BEIJING, China (AFP) — China has urged Washington to block the president of Taiwan from passing through the US, after reports saying she may stop in New York next month on her way to Central America.

Taiwan has diplomatic relations with 22 states and the island’s leaders make regular visits to its small group of allies in Central America and the Caribbean, often stopping in the US for meetings with sympathetic lawmakers.

Taiwan’s Liberty Times reported that President Tsai Ing-wen may seek to meet with key members of Donald Trump’s team while in New York on her way to Nicaragua, Guatemala and El Salvador, though her office could not confirm the trip to AFP.

China’s foreign ministry called on the US to block her transit.

Tsai’s “true intention is self-evident”, it said in a fax to AFP Wednesday. “We hope America abides by the principle of the One China policy and the three US-PRC Joint Communiques and does not allow her transit.”

It further warned against Washington giving an “erroneous signal to ‘Taiwanese independence’ forces”.

The news comes after president-elect Trump broke decades of precedent and accepted a congratulatory phone call from Tsai, angering Beijing, which regards the democratically-ruled island as a rogue province awaiting unification, by force if necessary.

Official reaction from Beijing has been muted, but China often uses state media to telegraph its policy positions and the Global Times newspaper blasted Trump Tuesday for his “inability to keep his mouth shut”, damning his “provocation and falsehoods”.

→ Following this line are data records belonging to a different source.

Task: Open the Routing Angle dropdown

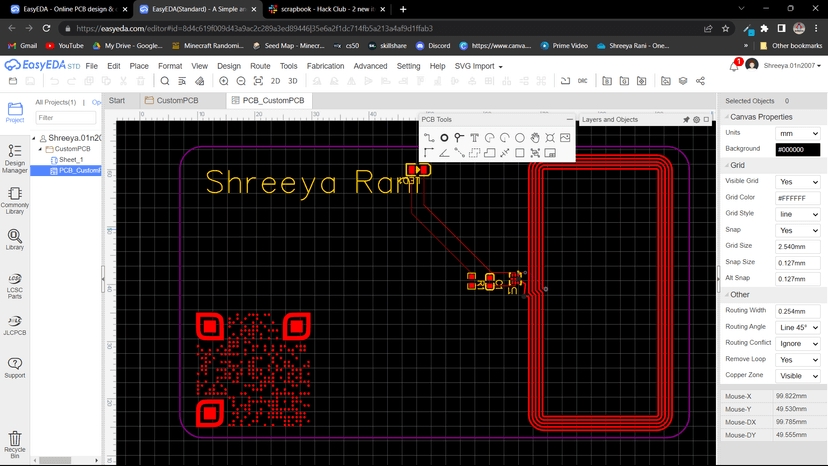Action: [x=798, y=327]
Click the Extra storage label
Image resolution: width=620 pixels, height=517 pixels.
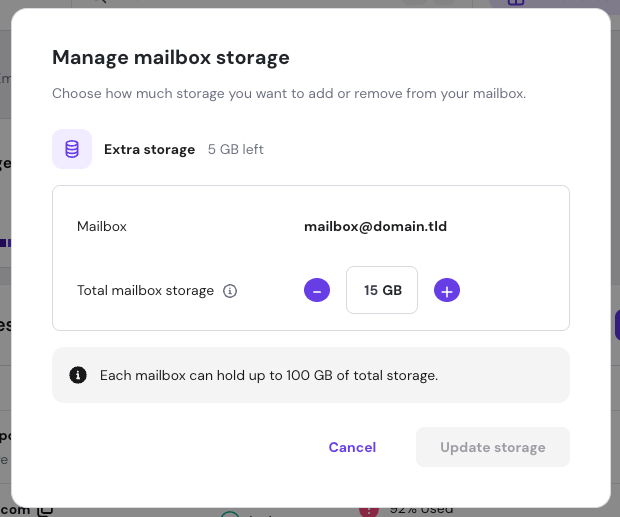[149, 149]
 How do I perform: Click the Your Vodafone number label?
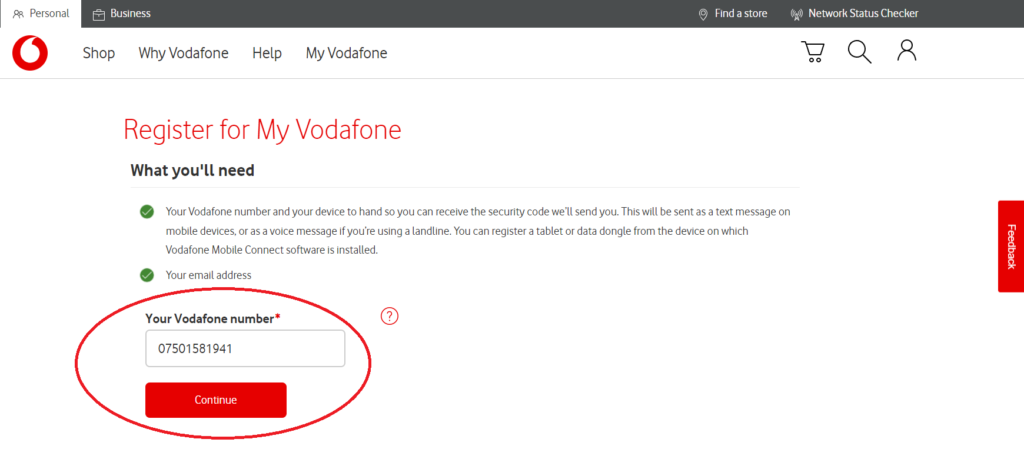tap(212, 318)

Although the United States is Taiwan’s main ally and arms supplier, it has not had official diplomatic relations with Taiwan since 1979, when it switched recognition from Taipei to Beijing.

Asked about Tsai’s visit, a US State Department spokesman said at a briefing that such transits were in keeping with “longstanding US practise” and noted the US “usually” allows Taiwan’s leaders to pass through the country.

Tsai visited Panama and Paraguay in June in her first overseas trip a month after taking office with stopovers in Miami and Los Angeles. Beijing protested to Washington over the trip as Tsai met with US politicians in Miami.

Previous presidents of Taiwan have also transited the US, with Tsai’s predecessor Ma Ying-jeou stopping in Hawaii in 2014 and Boston in 2015.

Taiwan has haemorrhaged allies in recent decades as they jumped ship to align with an ascendant China.